Através dos depoimentos de membros das equipas do Instituto Português de Oncologia de Lisboa (IPO Lisboa), do Hospital D. Estefânia, do Hospital Amadora-Sintra, do Hospital Pediátrico de Coimbra e do Centro Materno Infantil do Norte – que recordam vários casos em que a intervenção dos doutores palhaços, como são carinhosamente chamados por médicos, enfermeiros e crianças, foi determinante não só para os mais pequenos, como também para que os profissionais de saúde conseguissem cumprir a sua missão –, a longa-metragem levanta o pano sobre a importância que os narizes vermelhos têm no processo de doença. A essas visões, juntam-se também as dos pais que, com os filhos presos em camas de hospital, são provavelmente quem mais preza os sorrisos que os palhaços provocam às crianças. O filme não esquece, também, os responsáveis pelos sorrisos – que falam sobre o trabalho de doutor palhaço, que em muitos casos acaba por resultar numa ligação especial com as crianças e as famílias, como assinala uma das médicas intervenientes.

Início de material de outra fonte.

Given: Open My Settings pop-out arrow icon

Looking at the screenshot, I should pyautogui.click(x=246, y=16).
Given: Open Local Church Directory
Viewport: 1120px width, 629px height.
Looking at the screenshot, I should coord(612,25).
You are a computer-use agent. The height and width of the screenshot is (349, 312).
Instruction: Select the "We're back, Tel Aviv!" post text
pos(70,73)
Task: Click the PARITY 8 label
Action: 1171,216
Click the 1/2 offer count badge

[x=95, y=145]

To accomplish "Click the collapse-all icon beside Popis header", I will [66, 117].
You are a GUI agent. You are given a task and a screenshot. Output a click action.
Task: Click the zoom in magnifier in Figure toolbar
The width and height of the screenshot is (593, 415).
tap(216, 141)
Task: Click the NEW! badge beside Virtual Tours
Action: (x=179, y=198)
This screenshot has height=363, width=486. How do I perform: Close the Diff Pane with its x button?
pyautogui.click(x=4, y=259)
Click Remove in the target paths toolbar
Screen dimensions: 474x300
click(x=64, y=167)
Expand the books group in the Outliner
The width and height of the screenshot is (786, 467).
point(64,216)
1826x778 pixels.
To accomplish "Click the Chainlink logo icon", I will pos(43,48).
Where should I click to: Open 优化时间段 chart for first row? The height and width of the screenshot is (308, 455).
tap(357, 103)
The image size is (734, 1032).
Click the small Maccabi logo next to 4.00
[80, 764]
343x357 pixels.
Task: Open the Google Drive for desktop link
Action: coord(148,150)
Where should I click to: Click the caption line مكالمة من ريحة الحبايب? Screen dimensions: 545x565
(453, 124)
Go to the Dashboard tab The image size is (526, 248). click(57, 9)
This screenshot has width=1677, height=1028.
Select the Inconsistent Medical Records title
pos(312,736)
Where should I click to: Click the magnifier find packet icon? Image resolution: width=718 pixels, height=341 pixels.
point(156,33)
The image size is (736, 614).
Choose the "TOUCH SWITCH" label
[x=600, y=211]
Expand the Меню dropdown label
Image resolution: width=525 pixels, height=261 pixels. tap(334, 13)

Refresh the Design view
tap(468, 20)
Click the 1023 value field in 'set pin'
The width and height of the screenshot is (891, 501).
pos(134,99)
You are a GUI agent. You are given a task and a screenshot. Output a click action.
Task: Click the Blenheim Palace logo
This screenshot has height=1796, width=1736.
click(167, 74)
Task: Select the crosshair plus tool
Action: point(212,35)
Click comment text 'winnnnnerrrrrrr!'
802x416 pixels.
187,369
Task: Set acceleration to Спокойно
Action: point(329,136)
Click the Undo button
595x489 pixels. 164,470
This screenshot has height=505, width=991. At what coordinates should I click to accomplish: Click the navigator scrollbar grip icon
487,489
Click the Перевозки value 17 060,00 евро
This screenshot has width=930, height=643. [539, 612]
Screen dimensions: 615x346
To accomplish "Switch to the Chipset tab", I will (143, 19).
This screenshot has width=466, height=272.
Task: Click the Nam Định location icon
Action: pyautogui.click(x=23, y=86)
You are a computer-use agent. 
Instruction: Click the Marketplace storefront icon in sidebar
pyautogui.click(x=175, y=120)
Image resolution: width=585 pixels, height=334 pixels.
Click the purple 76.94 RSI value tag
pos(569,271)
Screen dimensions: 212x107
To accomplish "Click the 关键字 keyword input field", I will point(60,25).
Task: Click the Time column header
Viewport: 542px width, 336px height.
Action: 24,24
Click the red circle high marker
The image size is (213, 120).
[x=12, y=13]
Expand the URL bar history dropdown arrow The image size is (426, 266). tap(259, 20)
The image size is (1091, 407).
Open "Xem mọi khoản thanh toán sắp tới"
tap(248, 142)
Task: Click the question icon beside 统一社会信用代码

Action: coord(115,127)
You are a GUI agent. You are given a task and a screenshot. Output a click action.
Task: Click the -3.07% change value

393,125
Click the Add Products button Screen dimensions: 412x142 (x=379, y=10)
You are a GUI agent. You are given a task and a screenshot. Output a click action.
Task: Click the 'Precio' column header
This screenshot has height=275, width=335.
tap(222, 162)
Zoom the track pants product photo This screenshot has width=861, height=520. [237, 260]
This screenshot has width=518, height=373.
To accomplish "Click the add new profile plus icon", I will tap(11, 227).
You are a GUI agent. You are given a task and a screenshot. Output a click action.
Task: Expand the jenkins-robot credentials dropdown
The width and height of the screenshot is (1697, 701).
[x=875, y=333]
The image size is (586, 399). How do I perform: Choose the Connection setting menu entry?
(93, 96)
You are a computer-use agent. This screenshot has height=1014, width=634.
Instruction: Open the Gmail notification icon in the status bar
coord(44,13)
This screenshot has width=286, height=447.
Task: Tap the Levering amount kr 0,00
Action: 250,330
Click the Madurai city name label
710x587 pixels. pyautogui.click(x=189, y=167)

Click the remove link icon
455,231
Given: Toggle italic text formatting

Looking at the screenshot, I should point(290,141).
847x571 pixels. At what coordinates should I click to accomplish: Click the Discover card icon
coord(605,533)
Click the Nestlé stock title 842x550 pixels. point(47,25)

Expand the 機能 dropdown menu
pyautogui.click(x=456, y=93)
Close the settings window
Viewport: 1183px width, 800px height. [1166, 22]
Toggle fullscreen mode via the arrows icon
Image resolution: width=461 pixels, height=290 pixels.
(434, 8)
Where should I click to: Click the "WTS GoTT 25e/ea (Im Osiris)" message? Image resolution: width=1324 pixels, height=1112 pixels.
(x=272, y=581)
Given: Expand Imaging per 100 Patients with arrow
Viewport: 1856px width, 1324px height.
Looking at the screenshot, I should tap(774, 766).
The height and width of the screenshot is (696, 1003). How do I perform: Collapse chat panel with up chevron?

Se tecnicamente o documentário não é uma obra-prima – ainda que se compreenda que um hospital não é um estúdio e está longe de ser melhor local para um bom resultado final ao nível, por exemplo, da luz –, o documentário acaba por valer uma visualização pelo retrato que faz da condição humana. E a verdade é que o trabalho dos palhaços justificou a presença, na antestreia – que aconteceu esta semana no El Corte Inglés, em Lisboa – da ministra da Saúde, Marta Temido. A responsável pela pasta partilhou com a plateia que conheceu o trabalho da Operação Nariz Vermelho quando era ainda funcionária no Instituto Português de Oncologia do Porto (IPO Porto). «Na altura pensei: que estranho, palhaços no hospital. Mas crianças, também é», disse a ministra. Marta Temido aproveitou ainda a ocasião para deixar uma mensagem: «É certo que na saúde há muitos momentos difíceis – na vida, de resto – e é preciso usar o riso como o melhor remédio, como fazem os doutores palhaços».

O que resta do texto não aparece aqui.